The Graph API utilizes OAuth for authentication so to be properly authenticated you must obtain an access token. This token gives an app revokable and limited permissions to do something on Facebook without requiring a user to provide their username/password credentials to a third party. From a Facebook user’s perspective, this is a great thing as it is much more secure. From a development perspective however, it’s quite a pain to get it all setup. When I used the Google Calendar API with OAuth awhile back, I experienced the pain first hand. Although that post might appear to make it seem like it was trivial to interact with Google Calendar API, it was not. Things seem easy in hindsight don’t they?

Fortunately I found a series of steps that making obtaining an Access Code fairly straightforward. The following method of obtaining an access token for posting to Facebook will only work for posting from your own Facebook account. If you need to post of behalf of other people or you want the posts to come from an “app” directly, you’ll have to do some more work (app approval, setting up webpage request handler, etc.) which I don’t cover here.

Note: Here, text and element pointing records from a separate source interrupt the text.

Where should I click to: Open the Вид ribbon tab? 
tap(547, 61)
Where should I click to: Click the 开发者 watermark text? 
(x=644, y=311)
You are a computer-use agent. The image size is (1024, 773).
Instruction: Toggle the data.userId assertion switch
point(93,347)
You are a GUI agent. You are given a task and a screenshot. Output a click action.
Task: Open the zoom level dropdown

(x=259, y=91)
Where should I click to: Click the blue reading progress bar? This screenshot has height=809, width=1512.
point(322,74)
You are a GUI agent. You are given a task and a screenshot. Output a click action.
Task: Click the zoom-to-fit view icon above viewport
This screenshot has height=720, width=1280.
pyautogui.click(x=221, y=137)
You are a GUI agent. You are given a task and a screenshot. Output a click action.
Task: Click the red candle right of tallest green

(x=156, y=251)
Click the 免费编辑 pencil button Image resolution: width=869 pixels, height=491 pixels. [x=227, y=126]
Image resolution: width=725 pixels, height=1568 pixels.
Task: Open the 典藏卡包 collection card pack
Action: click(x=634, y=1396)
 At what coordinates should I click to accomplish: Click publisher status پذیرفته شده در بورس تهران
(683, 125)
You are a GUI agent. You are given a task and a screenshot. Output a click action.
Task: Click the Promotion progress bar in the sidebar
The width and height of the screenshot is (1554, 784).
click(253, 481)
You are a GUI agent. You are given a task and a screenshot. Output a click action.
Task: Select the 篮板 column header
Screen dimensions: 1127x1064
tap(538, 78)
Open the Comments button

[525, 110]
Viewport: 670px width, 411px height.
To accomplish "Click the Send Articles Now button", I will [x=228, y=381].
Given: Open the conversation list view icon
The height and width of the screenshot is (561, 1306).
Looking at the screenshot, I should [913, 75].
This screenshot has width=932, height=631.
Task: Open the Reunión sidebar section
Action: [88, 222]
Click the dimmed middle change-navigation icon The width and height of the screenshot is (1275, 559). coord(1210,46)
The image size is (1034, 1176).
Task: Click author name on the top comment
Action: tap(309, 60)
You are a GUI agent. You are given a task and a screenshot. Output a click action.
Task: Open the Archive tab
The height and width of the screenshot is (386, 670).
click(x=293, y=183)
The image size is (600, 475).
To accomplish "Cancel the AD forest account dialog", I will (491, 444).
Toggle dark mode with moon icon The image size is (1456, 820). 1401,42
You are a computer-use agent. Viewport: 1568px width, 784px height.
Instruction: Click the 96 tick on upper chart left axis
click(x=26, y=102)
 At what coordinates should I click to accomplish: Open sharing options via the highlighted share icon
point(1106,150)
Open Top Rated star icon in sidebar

Anyway, this is what you need to do:

  1. Go to the Facebook Developers page - https://developers.facebook.com
  2. Create a new application; when it asks for the type, specify “Website”.
  3. Skip all the other non-required settings it prompts you for
  4. Go to the Graph API Explorer - https://developers.facebook.com/tools/explorer/
  5. Select your new application on the top right
  6. Click “Get Token” > “Get “Access Token”
  7. When asked which permissions you will need, select user_posts and publish_actions (at the very least).
  8. Continue through the prompts; you will be asked to grant your new application some permissions on your own personal Facebook account.
  9. Grant the requested permissions and you will be taken back to the Graph API Explorer and a new Access Token will be filled in at the top. This is a “Short-Live” access token that will expire soon.
  10. Navigate to: https://graph.facebook.com/oauth/access_token?client_id=[APP_ID]&client_secret=[APP_SECRET]&grant_type=fb_exchange_token&fb_exchange_token=[SHORT_LIVE_ACCESS_TOKEN] and in the body of the response you will find a new “Long-Live” access token. This is the access token you need to pass to koala to start posting!